Когда богатые арабы или французы хотят устроить ночью роскошную оргию, они снимают до утра мавританскую баню со всей прислугой. Они едят и пьют в банных помещениях, а диванами, предназначенными для отдыха, пользуются для других целей.
Вопрос о нравах заставляет меня коснуться весьма рискованной темы.
Наши понятия, наши обычаи, наши чувства так резко отличаются от всего, с чем сталкиваешься в Алжире, что мы почти не смеем упоминать у нас о пороке, настолько распространенном в этой стране, что даже тамошние европейцы перестали удивляться ему или возмущаться. В конце концов вместо негодования он вызывает только смех. Это очень щекотливый вопрос, но умолчать о нем нельзя, если хочешь рассказать о жизни арабов и дать представление о своеобразном характере этого народа.
На каждом шагу встречаешь здесь ту противоестественную любовь между лицами одного пола, которую проповедовал Сократ, друг Алкивиада.

================

■ Условие задания ■
Воспроизведите без изменений часть отрывка от слов «Вопрос о нравах» до слов «характере этого народа.» включительно. Листинг с этим отрывком никак не связан.

■ Раздел набора данных ■
================

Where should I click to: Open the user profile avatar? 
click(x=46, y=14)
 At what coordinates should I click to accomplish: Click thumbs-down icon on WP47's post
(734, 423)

================

■ Ответ ■
Вопрос о нравах заставляет меня коснуться весьма рискованной темы.
Наши понятия, наши обычаи, наши чувства так резко отличаются от всего, с чем сталкиваешься в Алжире, что мы почти не смеем упоминать у нас о пороке, настолько распространенном в этой стране, что даже тамошние европейцы перестали удивляться ему или возмущаться. В конце концов вместо негодования он вызывает только смех. Это очень щекотливый вопрос, но умолчать о нем нельзя, если хочешь рассказать о жизни арабов и дать представление о своеобразном характере этого народа.